TÉMOIGNAGES

J’avais ton âge

Protestante engagée, Karine Sicard-Bouvatier a eu l’idée d’une démarche différente et nécessaire sur la déportation : organiser des rencontres entre des survivants et des adolescents qui avaient leur âge pendant la guerre. Une opportunité unique, la dernière probablement, d’échanges directs avec ces derniers témoins.

Un contenu proposé par Paroles Protestantes - Paris

Publié le 3 septembre 2021

Auteur : Jean de Bournay

Vingt-cinq ont témoigné. Depuis, neuf sont morts etdeux ont perdu la mémoire. Souvent, ils se sont tus au retour des camps, incapables de parler pour préserver leur entourage et aussi parce qu’il fallait aller de l’avant et que personne, vraiment, n’avait envie d’écouter. Le temps a passé, maintenant ils sont dans l’urgence de témoigner et de transmettre leur message avant qu’il ne soit trop tard. Le livre issu de ces entretiens avec des jeunes qu’ils ne connaissaient pas est illustré par de superbes photos. Elles immortalisent chaque échange, appuyant avec force l’intention de l ’auteure. Fragilité des corps âgés mais force des âmes, émotion et timidité des adolescents venus à leur rencontre.

Jusqu’où peut aller la barbarie

Les faits sont connus, inscrits dans les textes et les livres d’histoire, mais pour les jeunes cela peut rester abstrait. C’est un choc et beaucoup d’émotion, par exemple, quand Karine Sicard-Bouvatier annonce à Ginette Kolinka que Sifa fête ses 20 ans le jour de l’entretien et lui demande ce que c’était d’avoir eu 20 ans dans un camp. Certains témoins ont été déportés pour fait de résistance, mais la majorité simplement parce qu’ils étaient juifs. Les récits, similaires mais toujours singuliers, insistent sur la manière de procéder des bourreaux et le vécu des prisonniers, en particulier l’abolition de la notion du temps. Se concentrer pour vivre encore un jour, encore une heure, sans avoir le luxe de penser à un avenir improbable. Tous, ils mettent en garde : ce que des Hommes ont fait une fois, ils peuvent le refaire ailleurs, plus tard, avec d’autres peuples. Il y a des choses inconcevables, inimaginables, comme infliger ces souffrances et organiser de telles exterminations. Ils ont plus de quatre-vingt-dix ans et insistent sur la vigilance nécessaire à maintenir pour qu’aucun peuple, jamais, ne soit dans la situation de revivre de telles choses.
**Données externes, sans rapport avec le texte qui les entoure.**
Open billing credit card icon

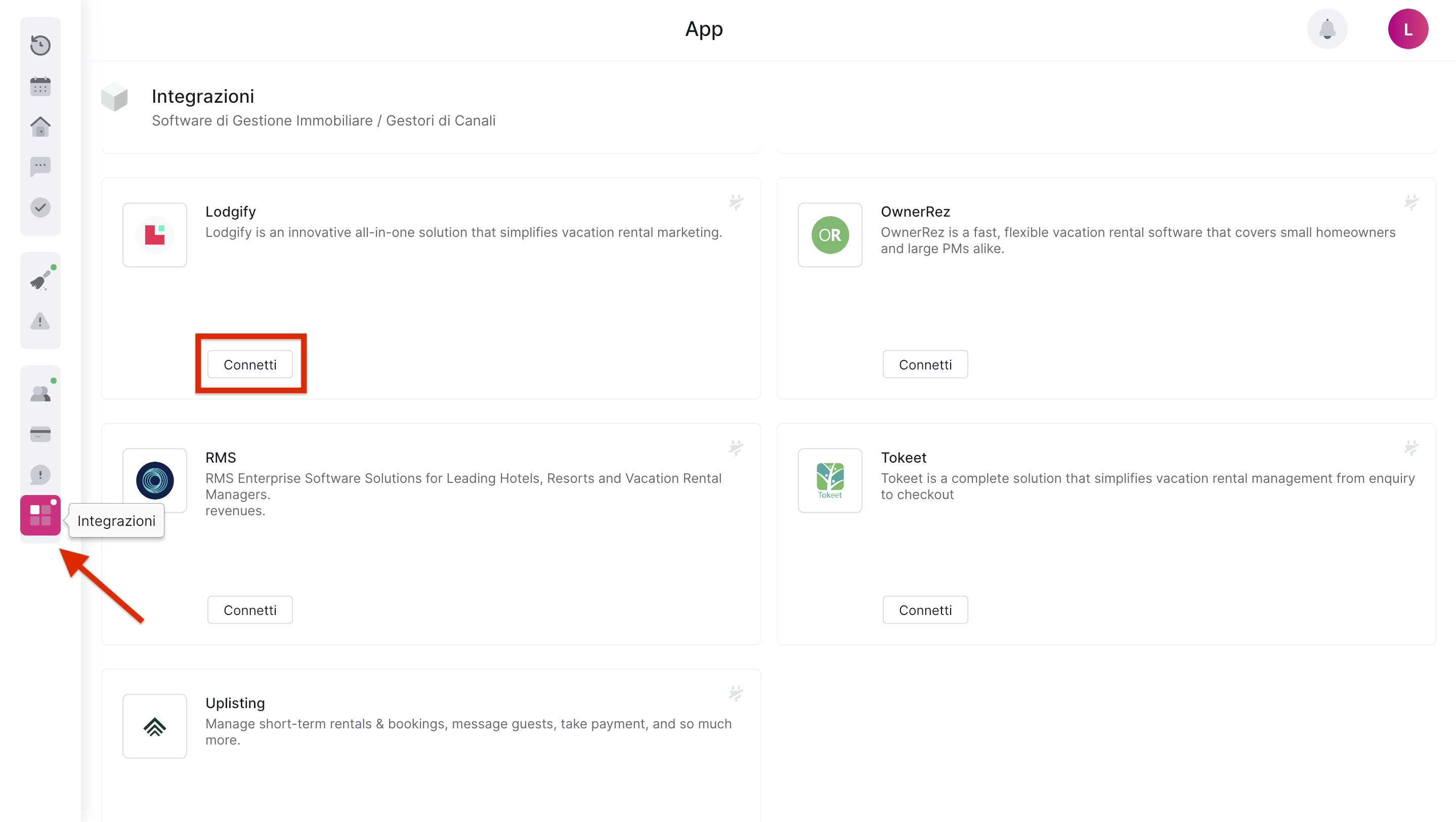click(x=40, y=434)
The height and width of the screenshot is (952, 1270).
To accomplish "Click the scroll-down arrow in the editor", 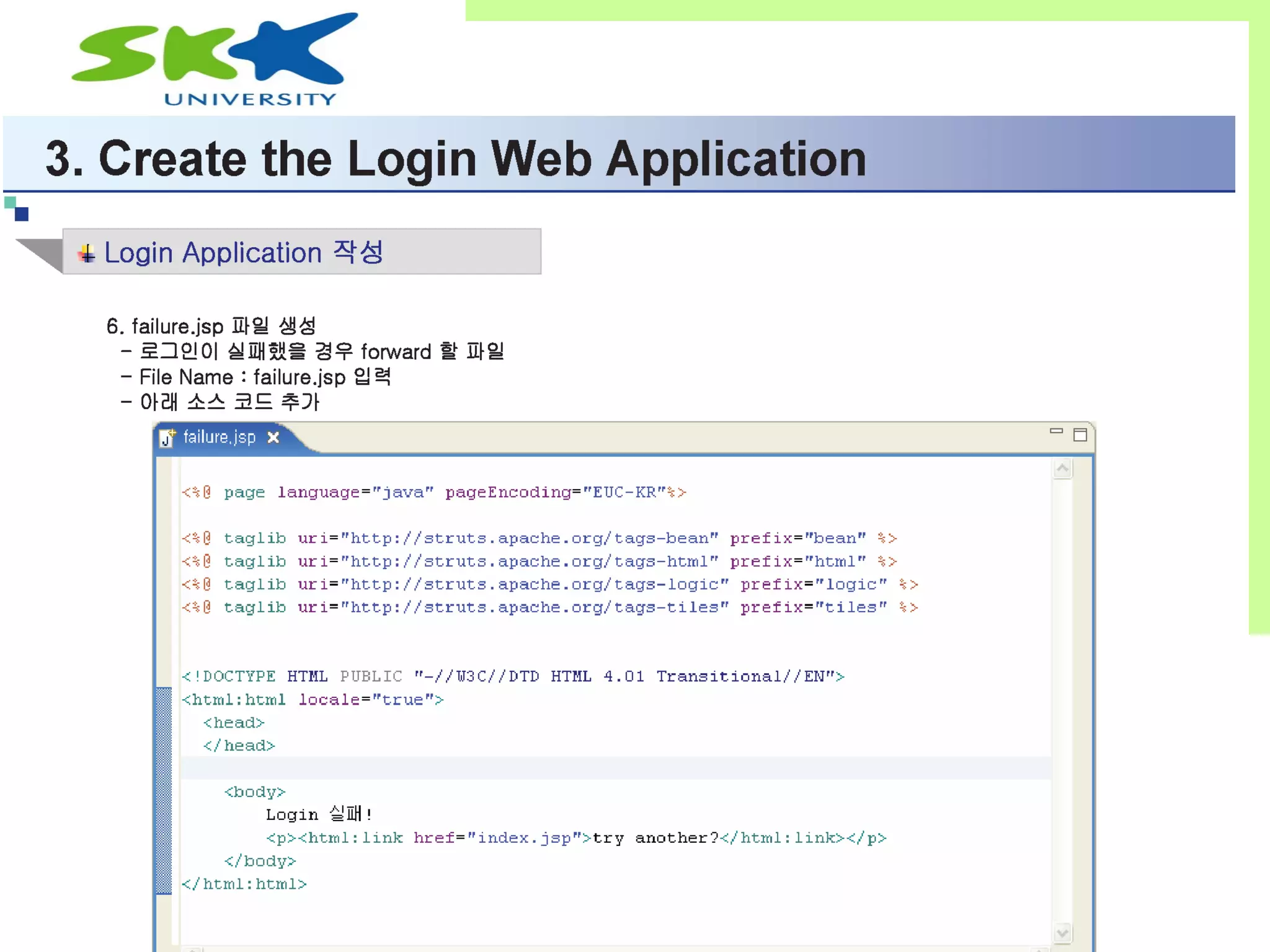I will point(1062,932).
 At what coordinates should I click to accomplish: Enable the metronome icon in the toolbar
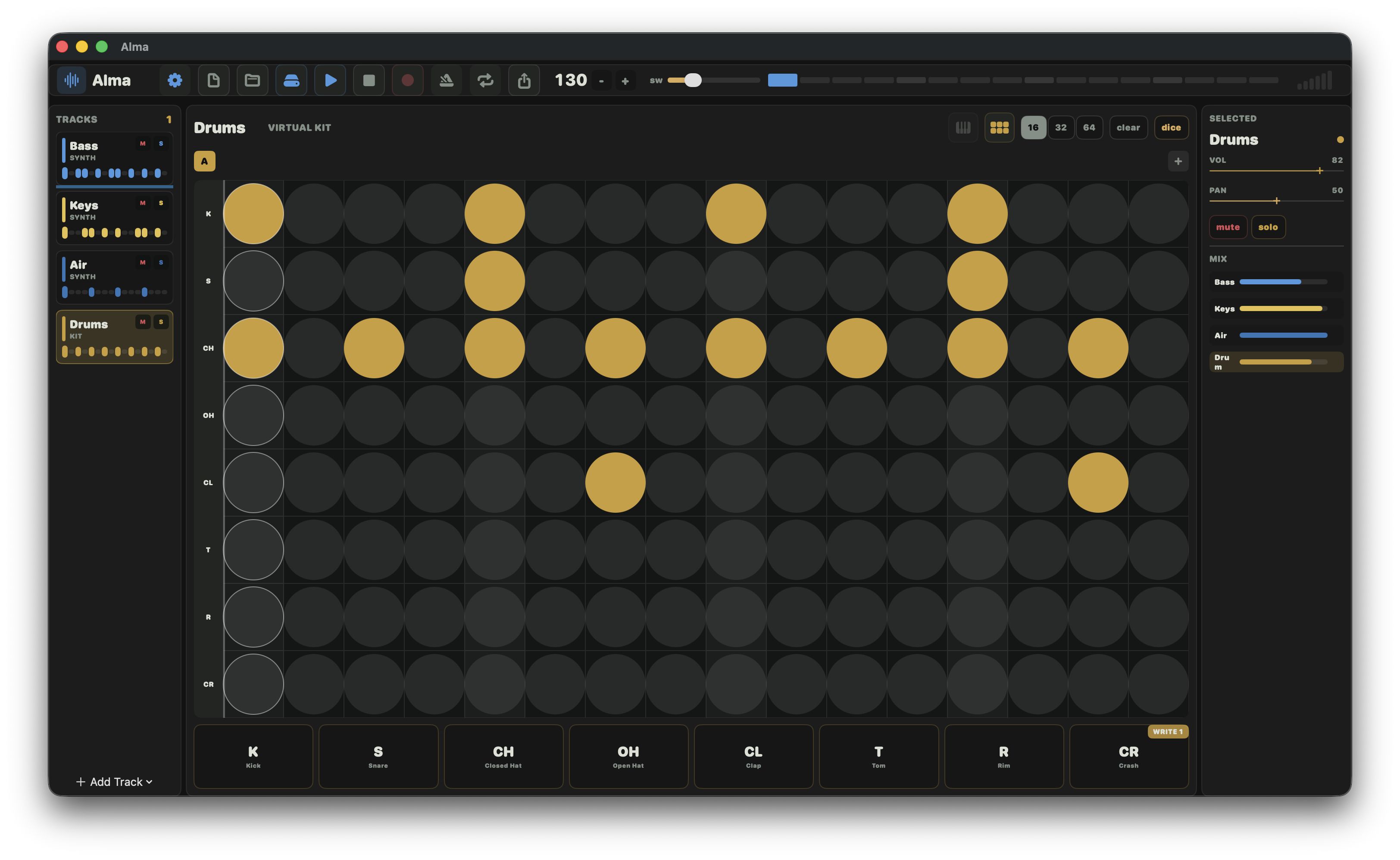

Le caractère sacré de la vie

En face, les adolescents sont bouleversés et restent très marqués par ces entretiens. Ils ont remercié l’auteure et se sont tous demandé comment ils auraient réagi à la place de ces déportés de leur âge à l’époque, séparés de leurs familles et contraints de survivre dans des conditions innommables. Ils ont aussi posé leurs questions, pour faire préciser tel ou tel point. « Qu’est-ce qui vous a permis de tenir ? » « Dans cet enfer, y a-t-il eu une lumière qui vous a soutenu ? Votre foi en Dieu ? » À ces questions les réponses sont diverses. C’est Jean, stupéfait, qui s’entend répondre par Elie Buzyn que « mon Dieu à moi est parti par la cheminée du four crématoire avec mes parents ». Au contraire, Henri Borlant pense que sa foi l’a aidé, alors qu’il savait être détenu dans un camp d’extermination. Ces hommes et ces femmes, plus de 70 ans après les faits, délivrent un message qui n’est pas confessionnel mais largement spirituel. Ils vont mourir et passent le flambeau dans chacun de ces entretiens : tu m’as vu, tu m’as écouté, à toi maintenant de transmettre. Le même sang coule dans les veines de chaque être humain. N’oublie pas, car le risque existe toujours que cela recommence.